En excepcionales y adversas condiciones celebramos los periodistas el Día de la Prensa Cubana, este 14 de marzo, en recordación a la fundación del periódico Patria por José Martí ese día de 1892.

En un artículo titulado “Nuestras ideas”, en esa edición el líder revolucionario y antimperialista, expone: “Para juntar y amar, y para vivir en la pasión de la verdad, nace este periódico” y en otra oportunidad, refiriéndose a ese órgano escribe algo que parece también sentenciado para hoy en medio del criminal acoso del imperio estadounidense, que él alertó tempranamente:
“Se necesita un periódico, para que, a la hora del peligro, vele por la libertad, contribuya a que las fuerzas independentistas sean invencibles por la unión, y evite que el enemigo nos vuelva a vencer por nuestro desorden”, ese que alientan hoy los agresores de Cuba, mientras cierran el cerco energético de forma criminal, amenazan para suprimir la llegada de petróleo al país y se empeñan en asfixiarnos y desalentarnos con calumnias y engaños.
Precisamente, las prohibiciones de combustible provocadas por la Orden Ejecutiva de la administración de Donald Trump, anunciada el 29 de enero de este año, representan grandes sacrificios para diversos sectores y obligan a modificar la edición impresa y circulación de los periódicos nacionales y provinciales, incluyendo el Victoria que el próximo año celebrará su aniversario 60, así como a restringir trasmisiones radiales, pero no limitan, sin embargo, el quehacer de nuestros profesionales, todo lo contrario.
De hecho, nos triplicamos en las multiplataformas digitales en Internet en que se han convertido nuestros medios, con la misma rapidez con que ocurren los cambios y retos y no dejamos de perfeccionar la labor y actualización de los sitios web y perfiles en redes sociales digitales que amplían el alcance de los órganos de prensa.

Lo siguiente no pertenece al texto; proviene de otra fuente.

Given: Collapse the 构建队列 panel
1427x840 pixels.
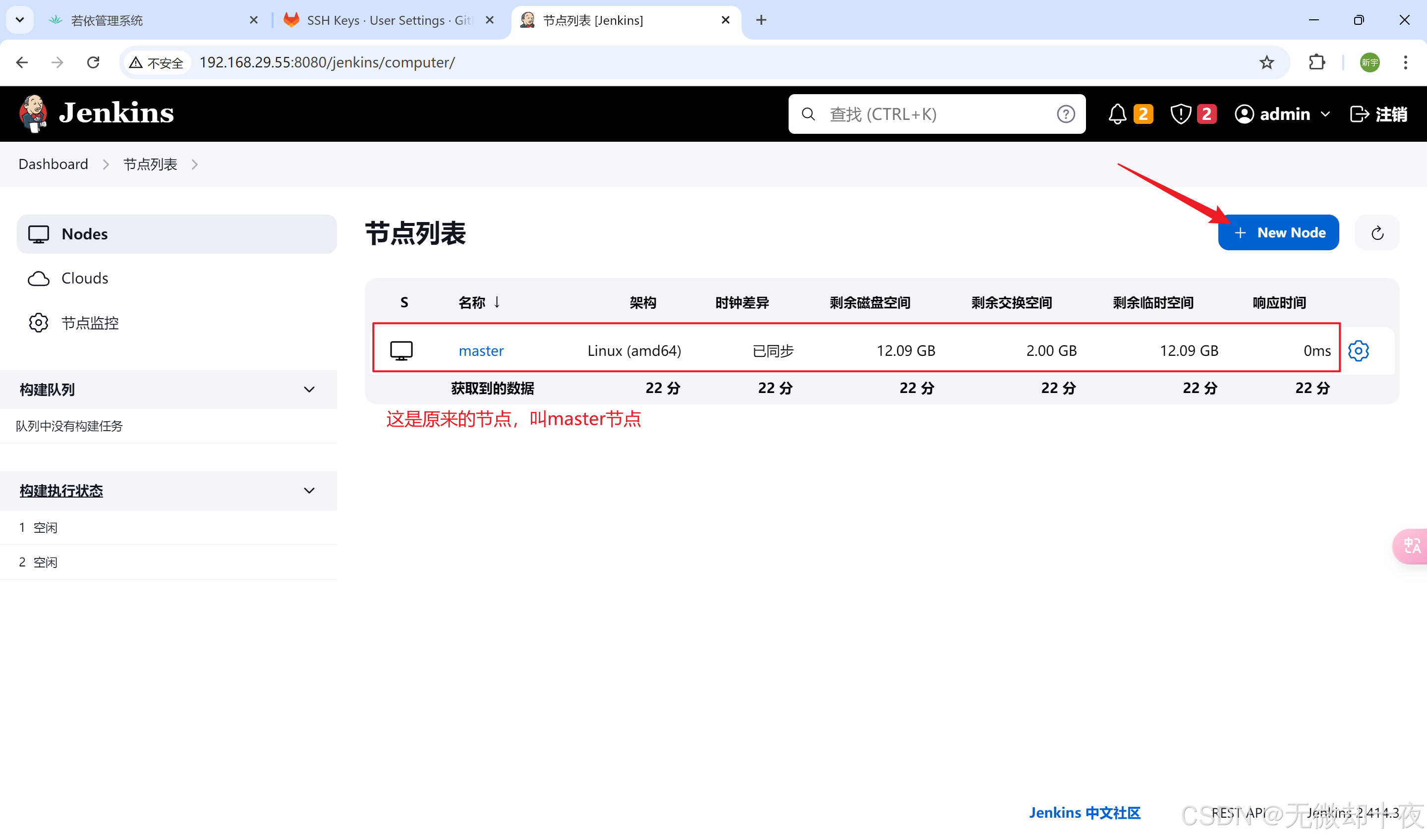Looking at the screenshot, I should click(309, 390).
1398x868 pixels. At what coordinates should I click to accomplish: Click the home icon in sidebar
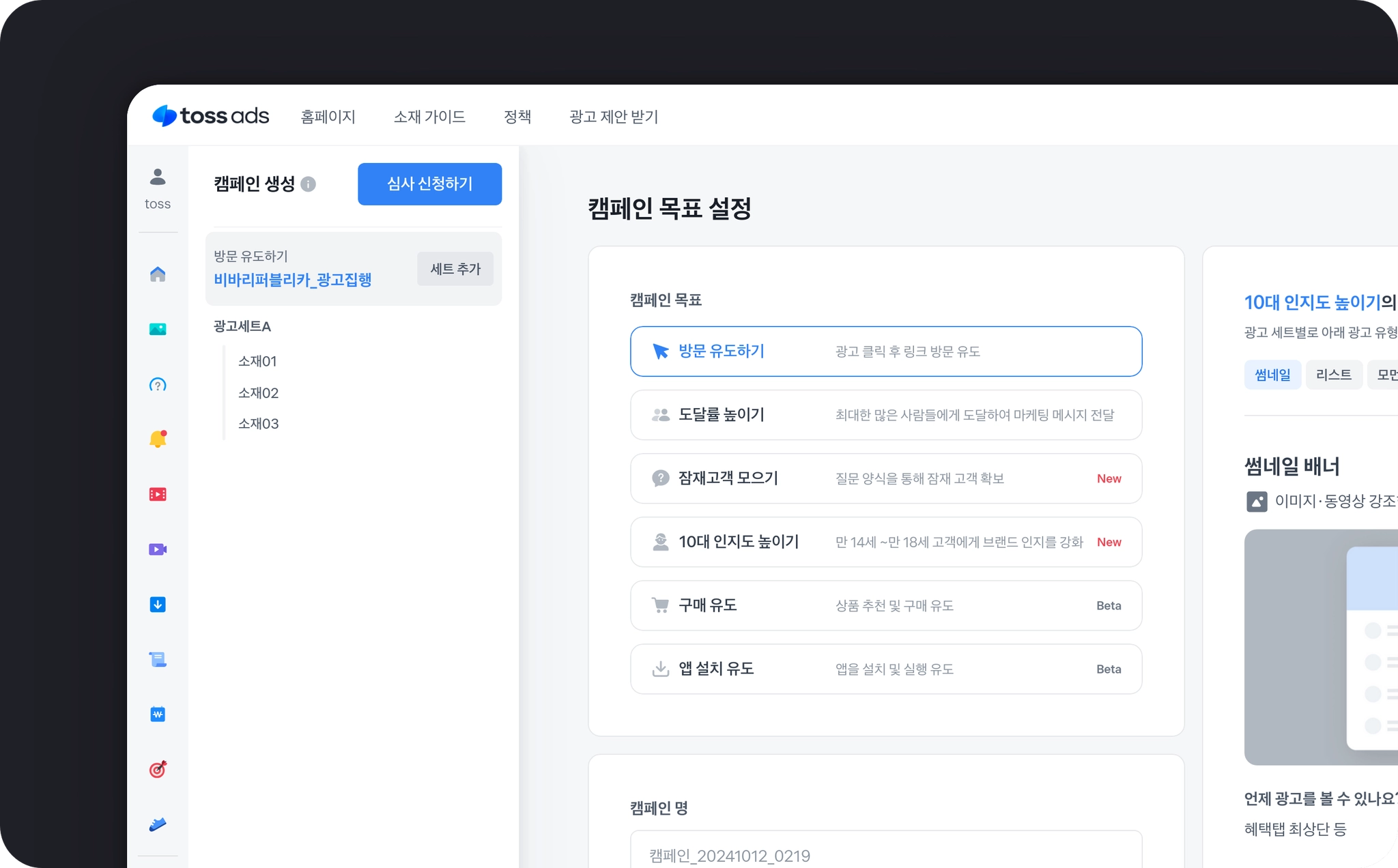[x=158, y=274]
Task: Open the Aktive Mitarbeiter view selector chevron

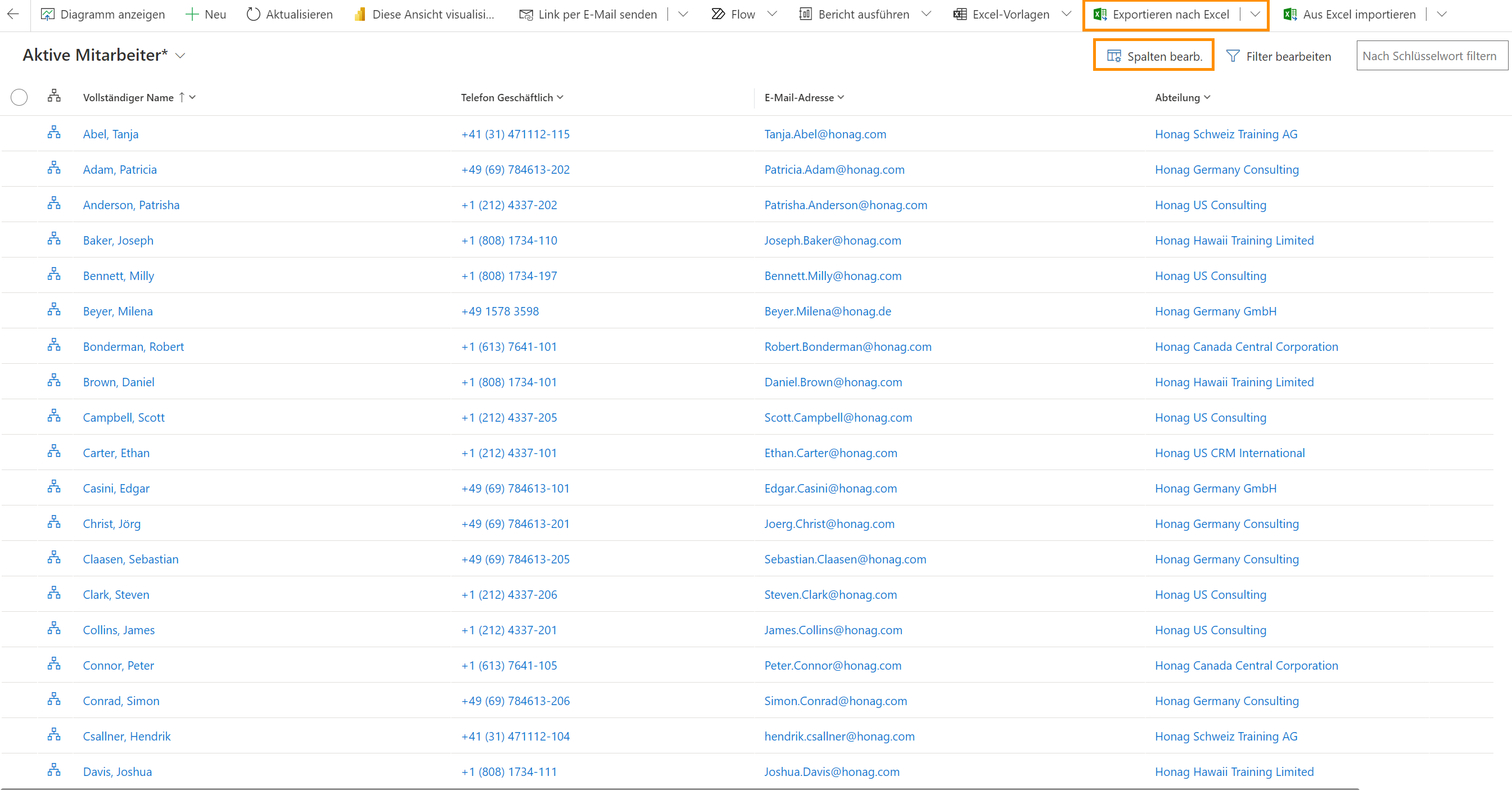Action: 181,56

Aún están frescos los diálogos sostenidos de una representación de los periodistas cubanos con el presidente de la República, Miguel Díaz- Canel Bermúdez, este 14 de marzo, sobre cómo el sector convierte los retos en oportunidades, continúa ganando audiencias, estudiando, adoptando tendencias globales para estar en mejores condiciones de defender la verdad en medio de la guerra mediática.

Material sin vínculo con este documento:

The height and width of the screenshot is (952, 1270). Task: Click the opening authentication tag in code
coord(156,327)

El también primer secretario del Comité Central del Partido Comunista de Cuba, llamó a debatir más, multiplicar las mejores experiencias, a proponer ideas y a hacer todos los días una vindicación de Cuba, en referencia a la altiva respuesta del Apóstol al insultante artículo publicado en la prensa estadounidense.

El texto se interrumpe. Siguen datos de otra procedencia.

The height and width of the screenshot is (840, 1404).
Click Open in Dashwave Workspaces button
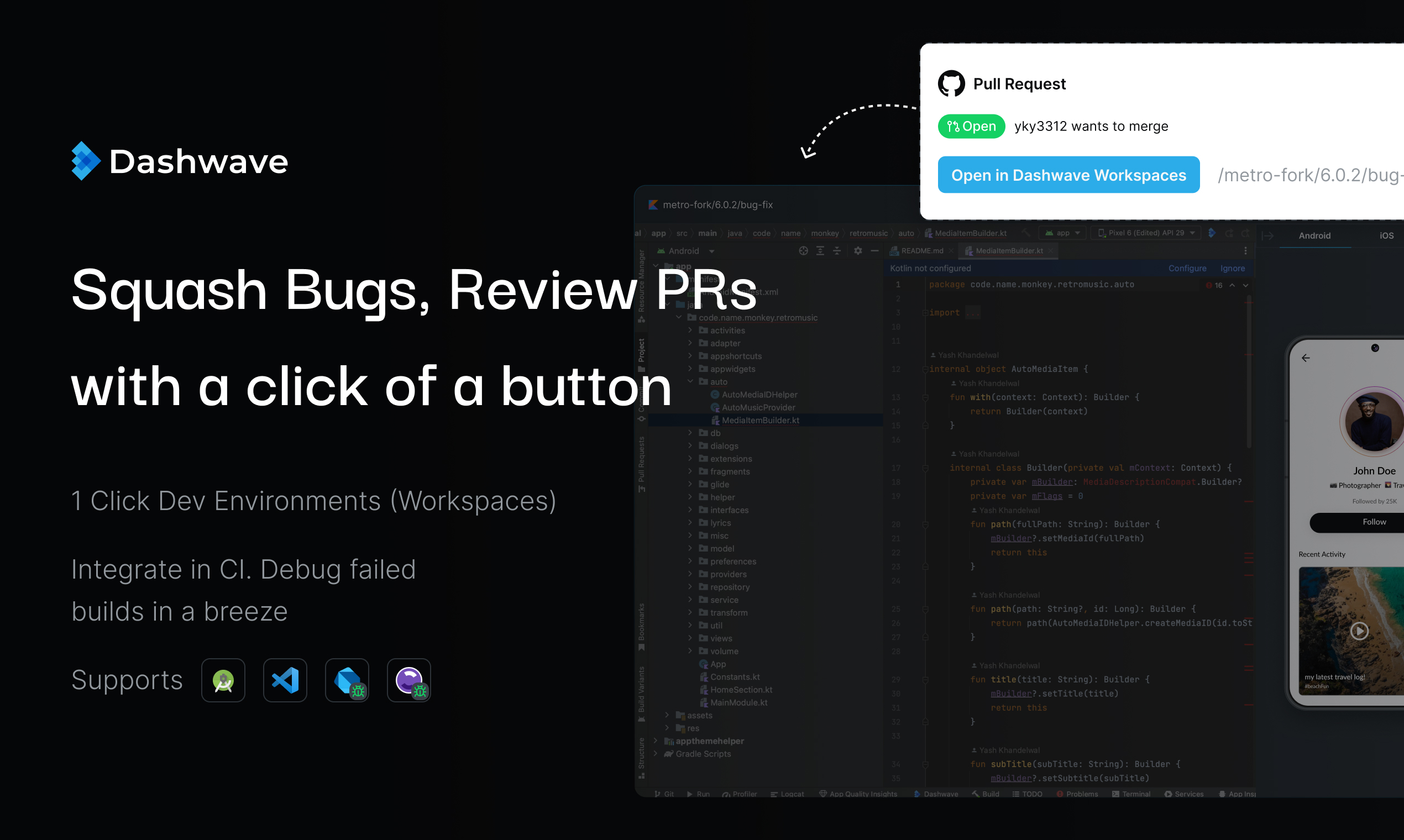click(x=1068, y=175)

Como se recordó en la celebración de la fecha igualmente en el territorio, son superiores los retos en este 2026 frente a los apagones y limitaciones de todo tipo, mas, se desafían con creatividad, búsqueda de alternativas y la voluntad de hacer y no darse por vencidos.
Colectivos y profesionales nos sobreponemos a las adversidades, continuamos haciendo Revolución y libramos batallas nuevas y no menos heroicas con un sistema de trabajo que se renueva, ya sin los habituales horarios de cierre en la prensa escrita, que generará, por ejemplo, más contenidos audiovisuales, reorganizando las fuerzas y perfeccionándose como multiplataformas y la actualización permanente de los sitios web y perfiles en redes sociales digitales.
El reforzamiento del trabajo comunitario y la mayor integración de los medios –radial, televisivo y escrito– son otros de los desafíos por delante, al igual que el mayor vínculo con los lectores, oyentes y públicos en sentido general, cuyas sugerencias marcan en mayor medida los contenidos y agendas de nuestros medios.
Así cada uno deviene escenario de transformación cultural singular en cada colectivo con diferentes modos de expresión para responder a las superiores exigencias de los lectores –no solo del territorio y del país, sino también de diferentes latitudes del orbe–, así como del periodismo contemporáneo.
Para periodistas, comunicadores y gestores de la información que necesita el pueblo, el momento no puede ser más desafiante y de muchas oportunidades para aportar valiosas experiencias e ideas, en tarea tan imprescindible como a la que convocara Díaz-Canel, encaminada a difundir la verdad de Cuba en el mundo.
Es la primera trinchera a honrar cada día con la lealtad del soldado con que Martí identificó igualmente al periodista.
El llamado del presidente a continuar a la altura de la Revolución y del pueblo, más que reconocimiento a la fidelidad del gremio, es expresión de confianza plena en los periodistas cubanos a que siempre se refirió Fidel con ahínco y orgullo.